A number of colleges in Pennsylvania are taking steps to reduce alcohol use among students, according to the Associated Press.
Bucknell University in Lewisburg has cancelled its annual House Party, a weekend of music, food and partying. In a letter to the campus community, Bucknell President John Bravman said 15 students at last year’s event were hospitalized with blood alcohol levels over 0.239—almost three time the legal definition for drunk driving. Two students had levels higher than 0.30.
“Quite frankly, it was a disaster from my point of view,” he told the AP. “I just can’t believe that anyone would actually argue that this has a mission purpose for this university.”

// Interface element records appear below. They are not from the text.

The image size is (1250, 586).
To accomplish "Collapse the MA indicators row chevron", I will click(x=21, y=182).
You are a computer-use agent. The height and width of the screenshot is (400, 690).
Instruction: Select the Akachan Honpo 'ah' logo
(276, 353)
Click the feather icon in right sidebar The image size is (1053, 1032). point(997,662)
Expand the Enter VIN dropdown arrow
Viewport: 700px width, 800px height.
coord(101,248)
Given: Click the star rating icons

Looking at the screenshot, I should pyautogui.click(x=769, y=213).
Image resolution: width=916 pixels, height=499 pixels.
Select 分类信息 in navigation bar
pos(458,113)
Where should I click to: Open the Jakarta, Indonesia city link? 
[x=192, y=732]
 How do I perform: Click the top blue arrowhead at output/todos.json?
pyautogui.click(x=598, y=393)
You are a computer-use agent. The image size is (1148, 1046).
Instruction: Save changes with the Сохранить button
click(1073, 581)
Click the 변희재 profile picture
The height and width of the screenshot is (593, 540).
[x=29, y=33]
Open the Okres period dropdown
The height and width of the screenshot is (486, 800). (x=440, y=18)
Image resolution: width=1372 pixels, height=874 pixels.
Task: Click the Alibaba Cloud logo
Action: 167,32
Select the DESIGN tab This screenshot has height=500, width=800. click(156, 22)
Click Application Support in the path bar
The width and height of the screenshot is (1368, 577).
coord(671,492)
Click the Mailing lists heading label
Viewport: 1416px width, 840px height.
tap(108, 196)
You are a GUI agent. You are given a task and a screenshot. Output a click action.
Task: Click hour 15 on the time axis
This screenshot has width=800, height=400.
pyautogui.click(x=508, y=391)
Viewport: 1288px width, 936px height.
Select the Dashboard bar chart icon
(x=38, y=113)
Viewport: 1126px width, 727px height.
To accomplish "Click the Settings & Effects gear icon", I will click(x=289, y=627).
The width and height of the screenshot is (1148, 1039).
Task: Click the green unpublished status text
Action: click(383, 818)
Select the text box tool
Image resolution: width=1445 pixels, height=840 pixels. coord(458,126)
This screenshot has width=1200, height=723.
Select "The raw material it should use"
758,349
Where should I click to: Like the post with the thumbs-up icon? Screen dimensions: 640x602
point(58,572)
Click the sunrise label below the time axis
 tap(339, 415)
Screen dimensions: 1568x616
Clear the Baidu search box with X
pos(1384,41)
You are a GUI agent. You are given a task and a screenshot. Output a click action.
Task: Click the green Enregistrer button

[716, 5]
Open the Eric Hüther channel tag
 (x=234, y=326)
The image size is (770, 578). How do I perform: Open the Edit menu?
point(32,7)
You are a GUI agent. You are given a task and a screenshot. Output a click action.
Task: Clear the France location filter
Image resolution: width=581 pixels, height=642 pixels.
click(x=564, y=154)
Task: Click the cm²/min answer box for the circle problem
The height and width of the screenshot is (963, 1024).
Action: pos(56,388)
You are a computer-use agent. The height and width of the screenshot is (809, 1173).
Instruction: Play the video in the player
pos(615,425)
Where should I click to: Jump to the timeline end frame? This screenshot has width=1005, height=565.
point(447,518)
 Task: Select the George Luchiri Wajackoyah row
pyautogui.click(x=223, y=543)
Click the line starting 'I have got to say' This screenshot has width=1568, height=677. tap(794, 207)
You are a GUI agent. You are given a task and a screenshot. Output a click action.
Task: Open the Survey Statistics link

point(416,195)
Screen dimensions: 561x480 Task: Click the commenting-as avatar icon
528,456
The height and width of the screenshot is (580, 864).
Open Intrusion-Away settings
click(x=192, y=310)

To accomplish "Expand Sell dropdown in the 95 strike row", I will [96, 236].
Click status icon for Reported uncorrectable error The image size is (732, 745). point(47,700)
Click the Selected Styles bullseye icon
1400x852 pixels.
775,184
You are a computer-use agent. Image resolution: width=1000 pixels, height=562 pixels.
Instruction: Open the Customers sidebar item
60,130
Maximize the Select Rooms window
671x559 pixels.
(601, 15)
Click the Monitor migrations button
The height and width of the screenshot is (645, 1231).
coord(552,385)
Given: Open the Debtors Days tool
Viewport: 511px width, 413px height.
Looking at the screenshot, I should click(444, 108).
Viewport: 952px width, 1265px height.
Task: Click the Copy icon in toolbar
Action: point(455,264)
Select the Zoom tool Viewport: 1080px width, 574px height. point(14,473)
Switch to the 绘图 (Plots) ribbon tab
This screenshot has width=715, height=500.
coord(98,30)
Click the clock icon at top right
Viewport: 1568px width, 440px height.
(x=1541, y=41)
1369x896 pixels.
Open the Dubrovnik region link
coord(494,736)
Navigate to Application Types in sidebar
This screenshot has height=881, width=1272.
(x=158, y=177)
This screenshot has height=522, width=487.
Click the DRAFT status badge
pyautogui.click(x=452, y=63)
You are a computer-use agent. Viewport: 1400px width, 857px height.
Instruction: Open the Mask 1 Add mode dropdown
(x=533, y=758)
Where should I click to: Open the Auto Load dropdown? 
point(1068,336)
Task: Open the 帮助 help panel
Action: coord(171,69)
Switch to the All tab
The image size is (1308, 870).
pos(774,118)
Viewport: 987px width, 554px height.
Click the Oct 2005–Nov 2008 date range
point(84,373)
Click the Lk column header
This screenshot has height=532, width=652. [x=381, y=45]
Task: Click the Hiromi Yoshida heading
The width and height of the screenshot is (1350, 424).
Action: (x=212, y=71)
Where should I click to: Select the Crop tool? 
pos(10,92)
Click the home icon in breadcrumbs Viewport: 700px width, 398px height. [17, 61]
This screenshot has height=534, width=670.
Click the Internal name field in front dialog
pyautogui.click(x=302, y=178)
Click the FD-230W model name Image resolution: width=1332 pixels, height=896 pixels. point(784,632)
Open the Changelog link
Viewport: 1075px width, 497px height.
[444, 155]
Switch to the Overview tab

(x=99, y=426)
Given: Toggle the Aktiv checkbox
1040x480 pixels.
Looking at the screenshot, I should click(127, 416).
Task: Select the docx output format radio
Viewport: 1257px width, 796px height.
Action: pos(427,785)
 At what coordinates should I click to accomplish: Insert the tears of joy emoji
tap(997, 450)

Temple University in Philadelphia has cancelled its Spring Fling, a decades-old event. Temple’s Dean of Students, Stephanie Ives, said many students used the event as an opportunity to skip class and drink. “Our academic mission was being undermined” by the behavior, she said, adding that student health was also a major concern. This year, a female student visiting Temple during Spring Fling died after falling from a rooftop party, in what appeared to be an accident.
Pennsylvania State University paid 34 bars and restaurants $167,000 to not serve alcohol during last spring’s student-organized “State Patty’s Day.” A task force at the University of Pennsylvania is evaluating the school’s alcohol and safety policies.
According to the 2012 National Survey on Drug Use and Health, among full-time college students in 2012, 60.3 percent were current drinkers, 40.1 percent were binge drinkers, and 14.4 percent were heavy drinkers.